■ **Task directions**
Restate word for word the lines of the material below, from the line with "Viewport: 658px width, 882px" to the line with "1200x630 pixels. Task: Enable", both lines included, and no others.

■ **Records provided**
╭──

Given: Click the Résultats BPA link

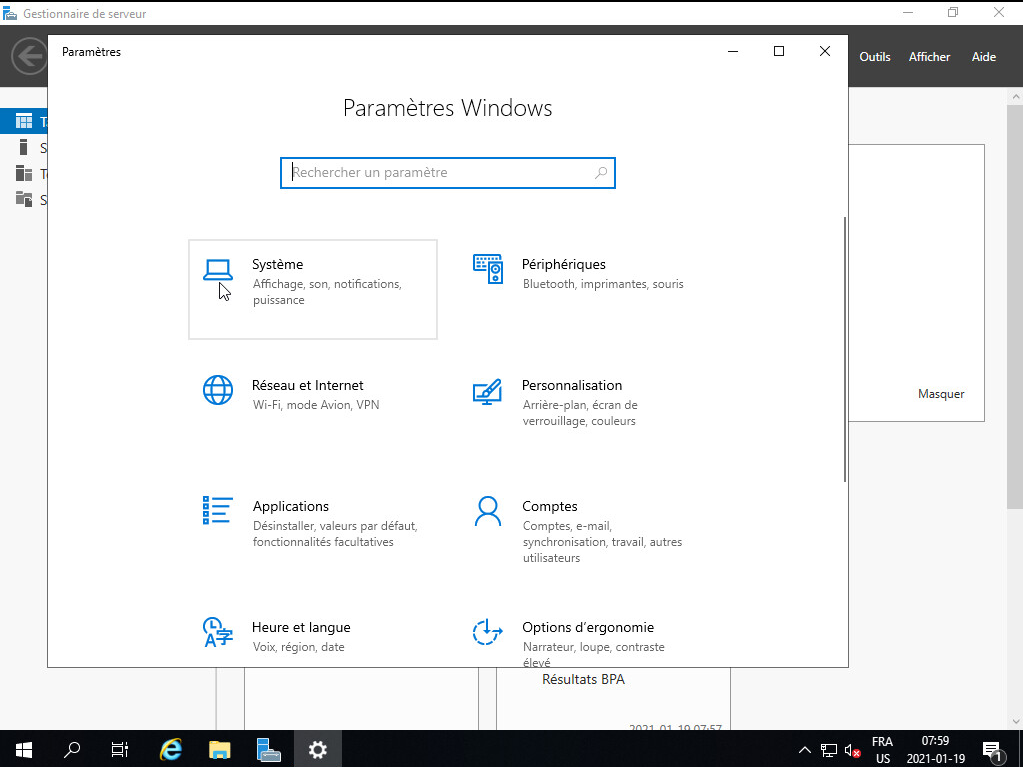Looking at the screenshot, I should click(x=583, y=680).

╰──
╭──

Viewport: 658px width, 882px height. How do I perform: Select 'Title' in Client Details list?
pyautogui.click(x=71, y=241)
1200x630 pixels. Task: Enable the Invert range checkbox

╰──

■ **Answer space**
Viewport: 658px width, 882px height. How do I perform: Select 'Title' in Client Details list?
pyautogui.click(x=71, y=241)
1200x630 pixels. Task: Enable the Invert range checkbox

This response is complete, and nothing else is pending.